Africa is the continent where problems of poverty are emerging in their most acute form. Most countries are afflicted with a high debt burden, high incidence of AIDS, and endemic poverty. The British government, which has a special interest in Africa, nearly half of whose population lives in former colonies that are now members of the commonwealth, feels specially worried about the intractable problems of poverty and backwardness in the continent. As British Foreign Secretary Jack Straw put it, “you cannot have four continents going forward, with one going backwards”.
British Prime Minister Tony Blair toured Africa recently, and committed his country to continuing involvement in helping the continent overcome poverty. France has also special plans in operation in the francophone countries, and EU has a relationship of interdependence with a group of developing countries in Africa and the Caribbean.
South Asia contains perhaps the highest percentage of the poor in the world. The number of person earning less than $1 a day stands at 521.8 million, and those earning less than $2 per day at 1,094.6 million. Around 40% of the population of India and Pakistan lives below the poverty line. As these countries are also following the broad liberalization policies encouraged by the World Bank and the IMF, the gap between the rich and the poor is widening. The debt burden has also been growing. Pakistan’s debt grew from $17.295 billion in 1991 to $39.5 billion in 2001. Its annual debt-servicing liability accounts for almost 60% of its budget and was the main cause of a fiscal deficit of $3.2 billion in 2001-02.
With the debt burden hobbling growth, and the benefits of globalization going mainly to the rich countries, major initiatives are needed to halt the continuing slide towards poverty in the developing countries. The gulf between the rich and the poor countries has been widening, and the prevailing economic system is likely to keep the outlook grim for the poor of the world. The major responsibility for remedying this situation lies on the shoulders of the US, which has the world’s largest economy and which also has a dominating voice in multilateral institutions.

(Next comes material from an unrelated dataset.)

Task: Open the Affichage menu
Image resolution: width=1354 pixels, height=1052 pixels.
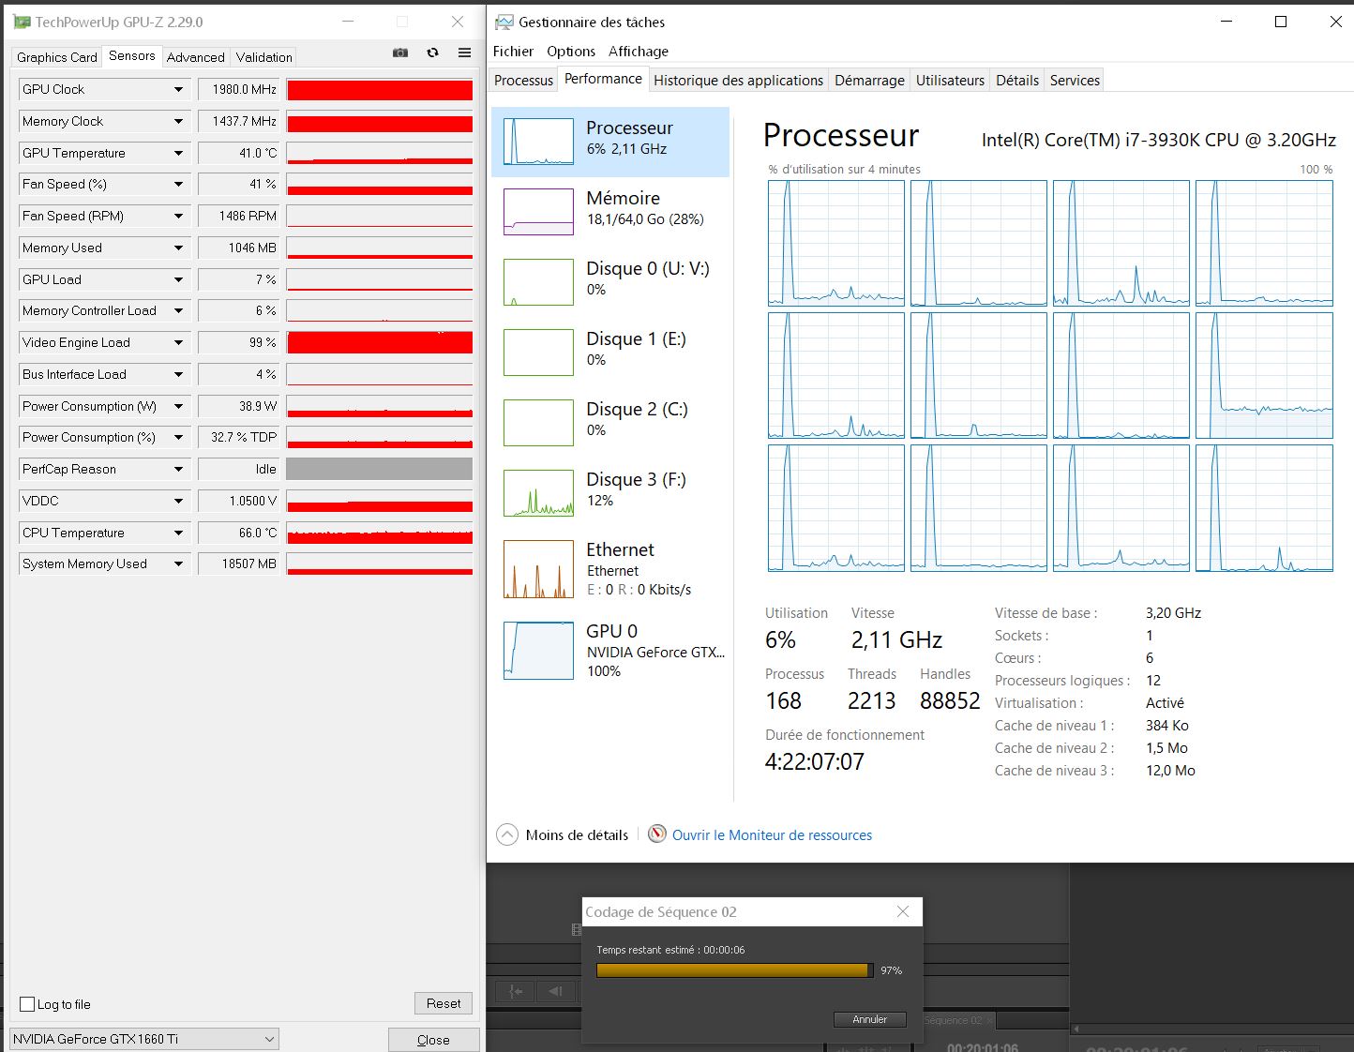Action: tap(638, 52)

Both the process of globalization and the operation of the free market have to be modified significantly if any progress is to be achieved in alleviating world poverty. Some belt-tightening and self-discipline is also required on the part of the developing countries themselves. Even heavily indebted countries keep spending disproportionately on armaments, though this adds to their problems of poverty. The most effective debt relief would, however come from a write-off of debts by the rich countries or at least a freeze on them by making them interest-free. The benefits of globalization will then spread more evenly if the WTO’s insistence on a tariff free world economy is accompanied by a visa-free world in which labour from the poor developing countries has as much freedom of access as the goods from the developed countries, so that a truly global economy can emerge.
The current priorities of the world’s major powers do not show adequate recognition of the efforts needed for poverty alleviation. Both governments and business corporations have to take initiatives to improve the operation of the free-market system. Governments need to redefine institutions that enable the narrowing of inequalities. There will have to be efficient and credible institutions for social security. Industry, on its part, would have to cater to imperatives of social justice. The dark vistas of continuing injustice and increasing inequalities would persist, and generate unrest that may ultimately take the form even of terrorism, unless the G-7 and the multinational corporations take timely and resolute action.